Morning Y’all,

I’m blessed to have some nice Dell servers at work that we run ESXi on, but at home I’m needing to build and ESXi box as my college is adding ESXi to the curriculum next semester. I currently have a white box, but it’s not going to suffice for what I want/need for both this class and other personal labs I’ve been wanting to run for awhile now, my current is a dual core 1.8 with no vt-d support some I’m stuck with 32 bit host images, it unfortuanly only has 4 gigs of ram(maxed) and no raid support, I’ll end up turning this into a NAS box for fun with iSCSI as I have a raid card laying around for the sata drives in it.

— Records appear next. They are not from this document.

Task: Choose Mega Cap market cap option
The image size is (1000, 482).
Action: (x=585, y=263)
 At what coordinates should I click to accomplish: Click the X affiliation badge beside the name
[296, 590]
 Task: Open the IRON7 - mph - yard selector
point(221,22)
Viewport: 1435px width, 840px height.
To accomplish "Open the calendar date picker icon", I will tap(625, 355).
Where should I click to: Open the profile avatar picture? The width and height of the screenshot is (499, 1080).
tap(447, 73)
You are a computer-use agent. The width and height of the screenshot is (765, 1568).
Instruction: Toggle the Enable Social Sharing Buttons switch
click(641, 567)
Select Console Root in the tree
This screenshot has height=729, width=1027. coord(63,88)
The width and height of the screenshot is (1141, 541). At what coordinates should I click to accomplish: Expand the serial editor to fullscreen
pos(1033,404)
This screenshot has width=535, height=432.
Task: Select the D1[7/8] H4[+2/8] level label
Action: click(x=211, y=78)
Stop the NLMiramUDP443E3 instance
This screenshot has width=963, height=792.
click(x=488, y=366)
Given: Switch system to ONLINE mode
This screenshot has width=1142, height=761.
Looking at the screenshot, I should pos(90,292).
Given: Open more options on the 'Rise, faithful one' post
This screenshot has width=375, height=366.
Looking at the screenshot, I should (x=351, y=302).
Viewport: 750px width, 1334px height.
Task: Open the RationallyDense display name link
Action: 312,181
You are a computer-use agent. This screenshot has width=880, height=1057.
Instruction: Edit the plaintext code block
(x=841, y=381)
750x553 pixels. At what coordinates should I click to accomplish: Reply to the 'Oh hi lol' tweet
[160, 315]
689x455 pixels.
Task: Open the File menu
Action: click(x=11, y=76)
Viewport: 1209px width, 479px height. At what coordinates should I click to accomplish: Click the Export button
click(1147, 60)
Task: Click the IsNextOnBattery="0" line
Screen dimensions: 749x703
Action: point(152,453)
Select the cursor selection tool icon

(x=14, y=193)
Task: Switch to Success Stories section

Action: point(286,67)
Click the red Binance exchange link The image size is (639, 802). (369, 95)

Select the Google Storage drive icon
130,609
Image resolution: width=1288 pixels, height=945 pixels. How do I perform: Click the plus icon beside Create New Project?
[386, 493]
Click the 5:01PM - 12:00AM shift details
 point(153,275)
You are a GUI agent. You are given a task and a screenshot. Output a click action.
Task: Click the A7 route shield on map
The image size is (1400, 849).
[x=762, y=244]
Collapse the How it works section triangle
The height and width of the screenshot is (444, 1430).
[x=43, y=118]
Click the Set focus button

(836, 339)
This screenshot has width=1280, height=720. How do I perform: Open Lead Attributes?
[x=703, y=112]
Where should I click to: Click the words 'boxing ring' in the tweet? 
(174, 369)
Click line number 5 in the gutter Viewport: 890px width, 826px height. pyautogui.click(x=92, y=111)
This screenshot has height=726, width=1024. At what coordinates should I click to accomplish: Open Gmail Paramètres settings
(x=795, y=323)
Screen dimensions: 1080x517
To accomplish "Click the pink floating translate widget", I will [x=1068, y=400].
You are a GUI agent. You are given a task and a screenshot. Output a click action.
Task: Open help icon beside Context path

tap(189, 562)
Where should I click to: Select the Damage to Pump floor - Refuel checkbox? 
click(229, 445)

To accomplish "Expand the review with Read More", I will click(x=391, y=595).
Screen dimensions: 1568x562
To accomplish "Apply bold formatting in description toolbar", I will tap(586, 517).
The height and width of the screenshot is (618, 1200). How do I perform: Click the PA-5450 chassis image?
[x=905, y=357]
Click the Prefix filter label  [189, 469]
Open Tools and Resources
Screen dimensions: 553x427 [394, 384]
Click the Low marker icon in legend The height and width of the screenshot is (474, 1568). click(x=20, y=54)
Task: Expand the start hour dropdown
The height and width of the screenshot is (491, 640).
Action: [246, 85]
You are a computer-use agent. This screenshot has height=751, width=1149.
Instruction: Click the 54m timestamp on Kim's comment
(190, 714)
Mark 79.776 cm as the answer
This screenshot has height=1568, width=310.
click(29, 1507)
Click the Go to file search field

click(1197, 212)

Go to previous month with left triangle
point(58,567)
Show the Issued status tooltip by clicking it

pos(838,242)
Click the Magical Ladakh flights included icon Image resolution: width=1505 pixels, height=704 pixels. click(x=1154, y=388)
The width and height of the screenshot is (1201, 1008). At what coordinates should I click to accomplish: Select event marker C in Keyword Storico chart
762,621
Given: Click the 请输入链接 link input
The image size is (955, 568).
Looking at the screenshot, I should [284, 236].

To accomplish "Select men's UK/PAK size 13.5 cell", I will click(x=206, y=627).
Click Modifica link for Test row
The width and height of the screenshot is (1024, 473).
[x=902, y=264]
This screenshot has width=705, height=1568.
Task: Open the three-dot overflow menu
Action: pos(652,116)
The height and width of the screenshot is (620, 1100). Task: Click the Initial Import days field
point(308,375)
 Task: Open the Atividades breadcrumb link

Anyways, I’m looking for as CHEAP as possible as I am a college student but something I can run ESXi 5.x on, at least 16 gigs of ram vt-d support, vt-d would be nice but not required per se. I’ll connect to the NAS for storage via iSCSI(more for my own training/practice) so internal drives aren’t required, now granted if I could find local storage built in to the box I wouldn’t be opposed but ram is more importatnt to me than storage. Oh if the server does have a raid card I’d like to be able to use sata drives instead of sas and raid 10, yes I love sas but I’m looking at what my poor butt can afford while in school and working two part time computer jobs.

Thanks in advance and have a blessed day,

Austin

3 Spice ups

A Dell PowerEdge 2900 could be found on ebay with those specs for about $500-$700. Not sure if that’s “cheap” , but I don’t know where you would find something with RAID for less.

Unfortunately I’m hoping around 300 at the most, I’ve been looking and found some Dell Poweredge 2950 gen II for about 250 on ebay as well as some hp dl360 gen 5 for about 200, these are rocking 16 gig and two 73 gig sas drives, two dual core xeons, I’m leaning more towards the dell currently as it is a two U server and I would think adding network cards and what not would be easier(less cramped) . Are the HP dl360 easy servers to work in? What about the 2950? Am I missing some other server that would be better?

The HP DL360 is a great server to work with. I’m surprised you can find them that cheap, but I guess the Gen 5 is getitng old.

Even though it’s one U it’s not cramped? Our r410 is a real pain.

The Gen 5 May not support all the 5.1 requirements so make sure you have all the compatibility determined before you buy.

1 Spice up

I have 2 PE2950 running VMware. Those servers are pretty rock solid. dual power supplies and you can get a PE2950 with 2 processors @ 3 Ghz, 16 GB RAM and 6 SAS drives for around $350 (As of 10 minutes ago on ebay). Buy 2 and you have yourself a good load balancing lesson.

1 Spice up

When working on the inside of the 2950 is it enjoyable like it is in our R710?

Does the 2950 offer vt-x and vt-d or just vt-x?

Look for an HP XW9400 on ebay.

You can take it up to 12 cores and 32gb of ran fairly cheaply and ESXi 5.1 installs on it without any problems using the 4.06 bios.

1 Spice up

For my own Sandbox I’ve used Dell Precisions before (installed esxi 5.1 fine). The larger near server class versions. For example, you could find a 5 year old Dell Precision 690 which has dual proc’s (8 cores) and cheaper SAS/Sata combo cards on the motherboard. The case itself is the size of a server and can hold 4 drives in it (wired for 4 drives). They even take ECC ram and ddr2 ECC like that is cheap as dirt, you can easily get 32 gigs in it.

1 Spice up

I’ve got a DL360 G5 running ESXi 5.1 I don’t think it’s on the compatibility list, but I know it will run it. The DL360 only support 4 2.5" drives, so that might be a factor for what you want to do.

1 Spice up

4 drives are more than enough, can it handle sata without an adapter?

I have a Dell Optiplex 780 with a quad-core 9400Q processor, and 16GB RAM. The reason I went with this was support for DDR3 (earliest that I know of that would support it), and Core2Quad support (cheaper than the iCore processors at the time that I bought it.

With the RAM and the 2TB drive, and running ESXi 5.1 on a 2GB thumb drive, I’m out right at $300, although the processor was given to me. But you can find these systems all day on ebay for under $200. For another $150, get enough RAM and HD to have a decent system.

1 Spice up

Wow I can not believe how cheap the Dell 2950 servers are on Ebay. I am currently still running these in production with vSphere 5.1. They do support vt-x however I do not believe they support vt-d. If I recall I think that you would want to check and ensure the processor supported VT-x.

VT-x is hardware assisted virtualization - in case of VI / vSphere it allows you to run 64bit VMs.

VT-d is VMDirectPath I/O - if you have VT-d capable hardware then you can passthrough PCI devices directly to VM.

1 Spice up

Grabbed a 2950, it’s actually a GSA, but I’ll reflash it and it should work great, thank you again everyone for your help!